begin Records to use

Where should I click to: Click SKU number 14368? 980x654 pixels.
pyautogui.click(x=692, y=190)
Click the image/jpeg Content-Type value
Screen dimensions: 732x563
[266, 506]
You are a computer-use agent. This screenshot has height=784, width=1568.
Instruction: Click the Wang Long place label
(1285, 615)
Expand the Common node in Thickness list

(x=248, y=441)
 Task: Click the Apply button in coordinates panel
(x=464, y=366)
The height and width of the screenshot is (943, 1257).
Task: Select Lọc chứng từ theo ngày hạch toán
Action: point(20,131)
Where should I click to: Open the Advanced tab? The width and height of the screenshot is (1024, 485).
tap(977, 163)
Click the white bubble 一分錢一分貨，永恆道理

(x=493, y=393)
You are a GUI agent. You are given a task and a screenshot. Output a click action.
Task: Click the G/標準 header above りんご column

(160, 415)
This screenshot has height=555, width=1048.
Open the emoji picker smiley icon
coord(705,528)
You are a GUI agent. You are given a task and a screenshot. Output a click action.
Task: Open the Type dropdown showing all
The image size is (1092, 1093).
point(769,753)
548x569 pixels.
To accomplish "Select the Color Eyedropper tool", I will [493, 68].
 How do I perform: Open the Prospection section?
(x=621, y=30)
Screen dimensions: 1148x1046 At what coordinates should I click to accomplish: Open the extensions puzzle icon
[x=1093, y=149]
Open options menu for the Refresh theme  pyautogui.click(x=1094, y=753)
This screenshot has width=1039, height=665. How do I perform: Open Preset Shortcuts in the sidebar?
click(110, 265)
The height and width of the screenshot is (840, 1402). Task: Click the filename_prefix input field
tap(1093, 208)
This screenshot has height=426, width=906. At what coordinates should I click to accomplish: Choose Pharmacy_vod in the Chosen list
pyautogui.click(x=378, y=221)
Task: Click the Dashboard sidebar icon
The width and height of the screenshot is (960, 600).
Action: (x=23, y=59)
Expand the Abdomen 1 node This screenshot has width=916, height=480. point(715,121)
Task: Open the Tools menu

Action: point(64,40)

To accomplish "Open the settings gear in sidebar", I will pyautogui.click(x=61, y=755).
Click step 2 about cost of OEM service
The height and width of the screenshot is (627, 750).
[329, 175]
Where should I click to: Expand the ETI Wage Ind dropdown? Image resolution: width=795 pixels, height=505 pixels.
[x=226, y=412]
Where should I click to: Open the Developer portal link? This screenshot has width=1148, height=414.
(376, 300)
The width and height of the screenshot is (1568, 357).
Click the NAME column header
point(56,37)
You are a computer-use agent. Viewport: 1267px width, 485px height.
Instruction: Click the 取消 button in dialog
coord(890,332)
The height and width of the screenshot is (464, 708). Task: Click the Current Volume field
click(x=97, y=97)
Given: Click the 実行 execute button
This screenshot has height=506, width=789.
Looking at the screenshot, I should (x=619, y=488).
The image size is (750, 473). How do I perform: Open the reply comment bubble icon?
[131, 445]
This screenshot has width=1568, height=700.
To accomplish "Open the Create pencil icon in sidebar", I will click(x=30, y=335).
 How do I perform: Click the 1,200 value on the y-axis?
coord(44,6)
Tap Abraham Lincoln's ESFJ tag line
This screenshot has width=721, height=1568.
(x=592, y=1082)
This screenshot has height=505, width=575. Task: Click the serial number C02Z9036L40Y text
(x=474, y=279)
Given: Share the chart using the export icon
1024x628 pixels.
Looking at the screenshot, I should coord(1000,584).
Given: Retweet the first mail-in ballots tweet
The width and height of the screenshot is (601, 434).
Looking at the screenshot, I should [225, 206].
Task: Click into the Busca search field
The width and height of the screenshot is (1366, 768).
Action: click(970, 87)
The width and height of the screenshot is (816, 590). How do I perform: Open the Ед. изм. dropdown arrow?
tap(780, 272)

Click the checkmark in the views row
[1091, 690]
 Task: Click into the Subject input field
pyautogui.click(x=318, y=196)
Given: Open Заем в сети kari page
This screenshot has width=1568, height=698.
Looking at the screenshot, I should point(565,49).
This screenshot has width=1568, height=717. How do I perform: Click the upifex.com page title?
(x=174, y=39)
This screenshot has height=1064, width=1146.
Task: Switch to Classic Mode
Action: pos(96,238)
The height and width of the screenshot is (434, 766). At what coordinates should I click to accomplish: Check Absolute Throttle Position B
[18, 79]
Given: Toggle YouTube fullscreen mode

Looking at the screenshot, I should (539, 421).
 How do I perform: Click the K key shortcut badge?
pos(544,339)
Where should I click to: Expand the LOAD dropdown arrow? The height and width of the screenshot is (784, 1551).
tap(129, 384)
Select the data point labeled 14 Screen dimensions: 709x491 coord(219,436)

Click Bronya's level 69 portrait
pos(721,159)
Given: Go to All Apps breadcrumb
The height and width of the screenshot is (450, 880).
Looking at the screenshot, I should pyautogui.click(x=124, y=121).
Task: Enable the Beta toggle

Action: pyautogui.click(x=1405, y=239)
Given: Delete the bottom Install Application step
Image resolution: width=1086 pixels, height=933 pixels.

end Records to use

Given problem: Put every line of this listing, skipping the blank ones, into a Markdown table with the columns Number and Listing line.

Reply to the task:
| Number | Listing line |
|---|---|
| 1 | Where should I click to: Click SKU number 14368? 980x654 pixels. |
| 2 | pyautogui.click(x=692, y=190) |
| 3 | Click the image/jpeg Content-Type value |
| 4 | Screen dimensions: 732x563 |
| 5 | [266, 506] |
| 6 | You are a computer-use agent. This screenshot has height=784, width=1568. |
| 7 | Instruction: Click the Wang Long place label |
| 8 | (1285, 615) |
| 9 | Expand the Common node in Thickness list |
| 10 | (x=248, y=441) |
| 11 |  Task: Click the Apply button in coordinates panel |
| 12 | (x=464, y=366) |
| 13 | The height and width of the screenshot is (943, 1257). |
| 14 | Task: Select Lọc chứng từ theo ngày hạch toán |
| 15 | Action: point(20,131) |
| 16 | Where should I click to: Open the Advanced tab? The width and height of the screenshot is (1024, 485). |
| 17 | tap(977, 163) |
| 18 | Click the white bubble 一分錢一分貨，永恆道理 |
| 19 | (x=493, y=393) |
| 20 | You are a GUI agent. You are given a task and a screenshot. Output a click action. |
| 21 | Task: Click the G/標準 header above りんご column |
| 22 | (160, 415) |
| 23 | This screenshot has height=555, width=1048. |
| 24 | Open the emoji picker smiley icon |
| 25 | coord(705,528) |
| 26 | You are a GUI agent. You are given a task and a screenshot. Output a click action. |
| 27 | Task: Open the Type dropdown showing all |
| 28 | The image size is (1092, 1093). |
| 29 | point(769,753) |
| 30 | 548x569 pixels. |
| 31 | To accomplish "Select the Color Eyedropper tool", I will [493, 68]. |
| 32 |  How do I perform: Open the Prospection section? |
| 33 | (x=621, y=30) |
| 34 | Screen dimensions: 1148x1046 At what coordinates should I click to accomplish: Open the extensions puzzle icon |
| 35 | [x=1093, y=149] |
| 36 | Open options menu for the Refresh theme  pyautogui.click(x=1094, y=753) |
| 37 | This screenshot has width=1039, height=665. How do I perform: Open Preset Shortcuts in the sidebar? |
| 38 | click(110, 265) |
| 39 | The height and width of the screenshot is (840, 1402). Task: Click the filename_prefix input field |
| 40 | tap(1093, 208) |
| 41 | This screenshot has height=426, width=906. At what coordinates should I click to accomplish: Choose Pharmacy_vod in the Chosen list |
| 42 | pyautogui.click(x=378, y=221) |
| 43 | Task: Click the Dashboard sidebar icon |
| 44 | The width and height of the screenshot is (960, 600). |
| 45 | Action: (x=23, y=59) |
| 46 | Expand the Abdomen 1 node This screenshot has width=916, height=480. point(715,121) |
| 47 | Task: Open the Tools menu |
| 48 | Action: point(64,40) |
| 49 | To accomplish "Open the settings gear in sidebar", I will pyautogui.click(x=61, y=755). |
| 50 | Click step 2 about cost of OEM service |
| 51 | The height and width of the screenshot is (627, 750). |
| 52 | [329, 175] |
| 53 | Where should I click to: Expand the ETI Wage Ind dropdown? Image resolution: width=795 pixels, height=505 pixels. |
| 54 | [x=226, y=412] |
| 55 | Where should I click to: Open the Developer portal link? This screenshot has width=1148, height=414. |
| 56 | (376, 300) |
| 57 | The width and height of the screenshot is (1568, 357). |
| 58 | Click the NAME column header |
| 59 | point(56,37) |
| 60 | You are a computer-use agent. Viewport: 1267px width, 485px height. |
| 61 | Instruction: Click the 取消 button in dialog |
| 62 | coord(890,332) |
| 63 | The height and width of the screenshot is (464, 708). Task: Click the Current Volume field |
| 64 | click(x=97, y=97) |
| 65 | Given: Click the 実行 execute button |
| 66 | This screenshot has height=506, width=789. |
| 67 | Looking at the screenshot, I should (x=619, y=488). |
| 68 | The image size is (750, 473). How do I perform: Open the reply comment bubble icon? |
| 69 | [131, 445] |
| 70 | This screenshot has width=1568, height=700. |
| 71 | To accomplish "Open the Create pencil icon in sidebar", I will click(x=30, y=335). |
| 72 |  How do I perform: Click the 1,200 value on the y-axis? |
| 73 | coord(44,6) |
| 74 | Tap Abraham Lincoln's ESFJ tag line |
| 75 | This screenshot has width=721, height=1568. |
| 76 | (x=592, y=1082) |
| 77 | This screenshot has height=505, width=575. Task: Click the serial number C02Z9036L40Y text |
| 78 | (x=474, y=279) |
| 79 | Given: Share the chart using the export icon |
| 80 | 1024x628 pixels. |
| 81 | Looking at the screenshot, I should coord(1000,584). |
| 82 | Given: Retweet the first mail-in ballots tweet |
| 83 | The width and height of the screenshot is (601, 434). |
| 84 | Looking at the screenshot, I should [225, 206]. |
| 85 | Task: Click into the Busca search field |
| 86 | The width and height of the screenshot is (1366, 768). |
| 87 | Action: click(970, 87) |
| 88 | The width and height of the screenshot is (816, 590). How do I perform: Open the Ед. изм. dropdown arrow? |
| 89 | tap(780, 272) |
| 90 | Click the checkmark in the views row |
| 91 | [1091, 690] |
| 92 |  Task: Click into the Subject input field |
| 93 | pyautogui.click(x=318, y=196) |
| 94 | Given: Open Заем в сети kari page |
| 95 | This screenshot has width=1568, height=698. |
| 96 | Looking at the screenshot, I should point(565,49). |
| 97 | This screenshot has width=1568, height=717. How do I perform: Click the upifex.com page title? |
| 98 | (x=174, y=39) |
| 99 | This screenshot has height=1064, width=1146. |
| 100 | Task: Switch to Classic Mode |
| 101 | Action: pos(96,238) |
| 102 | The height and width of the screenshot is (434, 766). At what coordinates should I click to accomplish: Check Absolute Throttle Position B |
| 103 | [18, 79] |
| 104 | Given: Toggle YouTube fullscreen mode |
| 105 | Looking at the screenshot, I should (539, 421). |
| 106 |  How do I perform: Click the K key shortcut badge? |
| 107 | pos(544,339) |
| 108 | Where should I click to: Expand the LOAD dropdown arrow? The height and width of the screenshot is (784, 1551). |
| 109 | tap(129, 384) |
| 110 | Select the data point labeled 14 Screen dimensions: 709x491 coord(219,436) |
| 111 | Click Bronya's level 69 portrait |
| 112 | pos(721,159) |
| 113 | Given: Go to All Apps breadcrumb |
| 114 | The height and width of the screenshot is (450, 880). |
| 115 | Looking at the screenshot, I should pyautogui.click(x=124, y=121). |
| 116 | Task: Enable the Beta toggle |
| 117 | Action: pyautogui.click(x=1405, y=239) |
| 118 | Given: Delete the bottom Install Application step |
| 119 | Image resolution: width=1086 pixels, height=933 pixels. |